## [Given data]
========

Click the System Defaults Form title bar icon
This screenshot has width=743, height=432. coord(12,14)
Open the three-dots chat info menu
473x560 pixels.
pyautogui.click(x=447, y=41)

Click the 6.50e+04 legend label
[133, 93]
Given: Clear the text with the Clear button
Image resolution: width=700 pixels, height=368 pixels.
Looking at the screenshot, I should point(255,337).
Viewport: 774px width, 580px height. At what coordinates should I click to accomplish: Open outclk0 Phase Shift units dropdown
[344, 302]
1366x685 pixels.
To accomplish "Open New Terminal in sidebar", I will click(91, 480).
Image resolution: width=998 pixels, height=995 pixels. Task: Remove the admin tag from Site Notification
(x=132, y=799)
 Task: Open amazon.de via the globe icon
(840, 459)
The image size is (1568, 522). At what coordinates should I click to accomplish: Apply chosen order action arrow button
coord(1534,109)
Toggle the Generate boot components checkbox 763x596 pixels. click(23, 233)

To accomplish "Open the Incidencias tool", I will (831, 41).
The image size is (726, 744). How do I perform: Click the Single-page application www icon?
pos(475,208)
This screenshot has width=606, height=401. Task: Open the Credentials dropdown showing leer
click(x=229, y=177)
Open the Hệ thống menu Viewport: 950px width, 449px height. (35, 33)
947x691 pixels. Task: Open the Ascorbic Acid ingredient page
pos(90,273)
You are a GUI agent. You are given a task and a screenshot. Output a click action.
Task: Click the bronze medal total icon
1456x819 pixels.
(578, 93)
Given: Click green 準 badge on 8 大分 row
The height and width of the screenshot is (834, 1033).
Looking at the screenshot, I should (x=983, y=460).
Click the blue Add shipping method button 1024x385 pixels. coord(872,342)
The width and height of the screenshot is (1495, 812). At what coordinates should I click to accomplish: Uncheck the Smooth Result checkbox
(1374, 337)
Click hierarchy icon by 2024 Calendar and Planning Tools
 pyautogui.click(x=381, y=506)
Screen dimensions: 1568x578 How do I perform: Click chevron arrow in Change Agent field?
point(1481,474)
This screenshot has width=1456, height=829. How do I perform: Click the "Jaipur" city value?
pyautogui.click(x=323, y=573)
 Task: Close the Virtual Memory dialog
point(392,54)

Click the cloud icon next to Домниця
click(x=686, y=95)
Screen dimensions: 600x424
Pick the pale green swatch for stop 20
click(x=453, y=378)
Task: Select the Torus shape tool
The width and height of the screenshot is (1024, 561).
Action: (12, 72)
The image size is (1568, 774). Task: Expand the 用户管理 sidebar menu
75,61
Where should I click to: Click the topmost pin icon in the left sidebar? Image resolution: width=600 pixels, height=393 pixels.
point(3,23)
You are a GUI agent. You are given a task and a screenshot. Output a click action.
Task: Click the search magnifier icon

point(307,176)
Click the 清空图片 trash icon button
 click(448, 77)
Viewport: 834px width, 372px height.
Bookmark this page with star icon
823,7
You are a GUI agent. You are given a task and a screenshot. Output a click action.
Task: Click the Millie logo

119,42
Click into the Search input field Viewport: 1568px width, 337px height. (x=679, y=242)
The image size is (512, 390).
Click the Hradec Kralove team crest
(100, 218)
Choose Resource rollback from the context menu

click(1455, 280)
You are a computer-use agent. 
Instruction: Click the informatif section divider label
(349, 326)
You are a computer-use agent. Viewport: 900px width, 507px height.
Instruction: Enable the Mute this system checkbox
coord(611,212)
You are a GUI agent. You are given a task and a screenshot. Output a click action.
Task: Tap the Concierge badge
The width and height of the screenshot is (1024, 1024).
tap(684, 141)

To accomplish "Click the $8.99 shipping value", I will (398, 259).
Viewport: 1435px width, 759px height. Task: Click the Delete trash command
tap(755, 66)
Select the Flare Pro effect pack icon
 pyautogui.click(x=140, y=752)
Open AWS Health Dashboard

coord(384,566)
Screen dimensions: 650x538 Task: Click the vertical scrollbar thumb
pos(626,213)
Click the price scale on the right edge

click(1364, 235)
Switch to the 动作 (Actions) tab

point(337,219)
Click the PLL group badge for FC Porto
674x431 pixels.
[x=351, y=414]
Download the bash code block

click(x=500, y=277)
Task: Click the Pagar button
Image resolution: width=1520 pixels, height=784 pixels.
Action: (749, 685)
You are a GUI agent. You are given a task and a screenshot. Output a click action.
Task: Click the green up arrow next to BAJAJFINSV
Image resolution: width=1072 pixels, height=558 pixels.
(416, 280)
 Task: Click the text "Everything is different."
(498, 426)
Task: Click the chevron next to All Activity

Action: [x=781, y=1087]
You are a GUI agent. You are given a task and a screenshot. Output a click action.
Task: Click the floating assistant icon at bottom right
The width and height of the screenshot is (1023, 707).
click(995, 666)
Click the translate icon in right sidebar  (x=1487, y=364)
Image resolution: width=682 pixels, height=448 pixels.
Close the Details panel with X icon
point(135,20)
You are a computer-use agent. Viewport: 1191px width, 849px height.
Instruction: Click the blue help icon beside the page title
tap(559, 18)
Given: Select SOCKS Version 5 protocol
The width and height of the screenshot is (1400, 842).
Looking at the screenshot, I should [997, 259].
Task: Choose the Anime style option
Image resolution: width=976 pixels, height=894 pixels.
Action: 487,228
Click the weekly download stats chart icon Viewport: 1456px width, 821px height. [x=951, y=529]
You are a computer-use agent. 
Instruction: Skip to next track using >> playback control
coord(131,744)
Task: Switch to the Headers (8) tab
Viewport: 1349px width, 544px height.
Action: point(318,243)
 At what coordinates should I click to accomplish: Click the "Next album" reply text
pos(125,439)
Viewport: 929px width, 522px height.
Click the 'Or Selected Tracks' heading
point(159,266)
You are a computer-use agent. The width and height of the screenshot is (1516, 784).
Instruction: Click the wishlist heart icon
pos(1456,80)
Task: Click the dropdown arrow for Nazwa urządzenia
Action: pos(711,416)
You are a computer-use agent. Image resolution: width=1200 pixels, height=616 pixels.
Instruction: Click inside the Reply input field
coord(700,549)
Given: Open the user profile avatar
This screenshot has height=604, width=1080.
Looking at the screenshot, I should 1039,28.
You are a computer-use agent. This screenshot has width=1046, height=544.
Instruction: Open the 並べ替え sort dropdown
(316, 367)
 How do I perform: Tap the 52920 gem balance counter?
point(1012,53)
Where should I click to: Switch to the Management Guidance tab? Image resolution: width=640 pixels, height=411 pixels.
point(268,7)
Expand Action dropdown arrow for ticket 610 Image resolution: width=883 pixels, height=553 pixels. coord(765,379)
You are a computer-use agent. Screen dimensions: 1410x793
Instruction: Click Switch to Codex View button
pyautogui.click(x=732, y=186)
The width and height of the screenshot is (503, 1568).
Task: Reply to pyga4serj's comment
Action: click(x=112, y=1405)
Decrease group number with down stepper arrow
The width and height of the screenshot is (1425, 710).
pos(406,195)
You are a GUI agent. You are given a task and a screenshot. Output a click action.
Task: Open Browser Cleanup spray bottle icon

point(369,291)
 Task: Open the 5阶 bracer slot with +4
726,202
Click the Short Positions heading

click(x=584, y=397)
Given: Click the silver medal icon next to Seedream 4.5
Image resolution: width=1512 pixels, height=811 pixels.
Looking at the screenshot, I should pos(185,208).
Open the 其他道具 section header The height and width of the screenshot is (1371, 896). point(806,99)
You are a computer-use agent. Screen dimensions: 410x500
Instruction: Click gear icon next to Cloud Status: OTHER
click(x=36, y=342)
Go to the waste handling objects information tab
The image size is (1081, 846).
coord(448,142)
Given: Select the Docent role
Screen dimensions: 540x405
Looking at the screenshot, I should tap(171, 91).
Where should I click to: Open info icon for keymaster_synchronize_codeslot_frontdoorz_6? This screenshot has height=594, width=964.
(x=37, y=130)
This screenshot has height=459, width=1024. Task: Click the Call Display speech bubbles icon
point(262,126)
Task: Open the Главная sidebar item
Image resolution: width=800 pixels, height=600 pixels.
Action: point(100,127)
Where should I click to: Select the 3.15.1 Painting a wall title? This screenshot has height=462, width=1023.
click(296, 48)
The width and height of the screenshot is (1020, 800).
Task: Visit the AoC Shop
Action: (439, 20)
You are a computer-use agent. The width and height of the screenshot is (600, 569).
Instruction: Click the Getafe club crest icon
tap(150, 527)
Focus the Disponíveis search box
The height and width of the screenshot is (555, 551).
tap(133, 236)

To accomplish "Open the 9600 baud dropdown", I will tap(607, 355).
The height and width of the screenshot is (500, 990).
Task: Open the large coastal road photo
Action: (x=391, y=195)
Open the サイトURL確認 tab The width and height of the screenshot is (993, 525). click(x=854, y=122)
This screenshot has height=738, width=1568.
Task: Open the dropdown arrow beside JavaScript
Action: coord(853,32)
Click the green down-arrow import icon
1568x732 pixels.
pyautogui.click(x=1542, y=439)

========

Both end lines included, restate word for word the lines above from the line with "Select the Flare Pro effect pack icon" to the line with "Click the PLL group badge for FC Porto", and nothing else.

Select the Flare Pro effect pack icon
 pyautogui.click(x=140, y=752)
Open AWS Health Dashboard

coord(384,566)
Screen dimensions: 650x538 Task: Click the vertical scrollbar thumb
pos(626,213)
Click the price scale on the right edge

click(1364, 235)
Switch to the 动作 (Actions) tab

point(337,219)
Click the PLL group badge for FC Porto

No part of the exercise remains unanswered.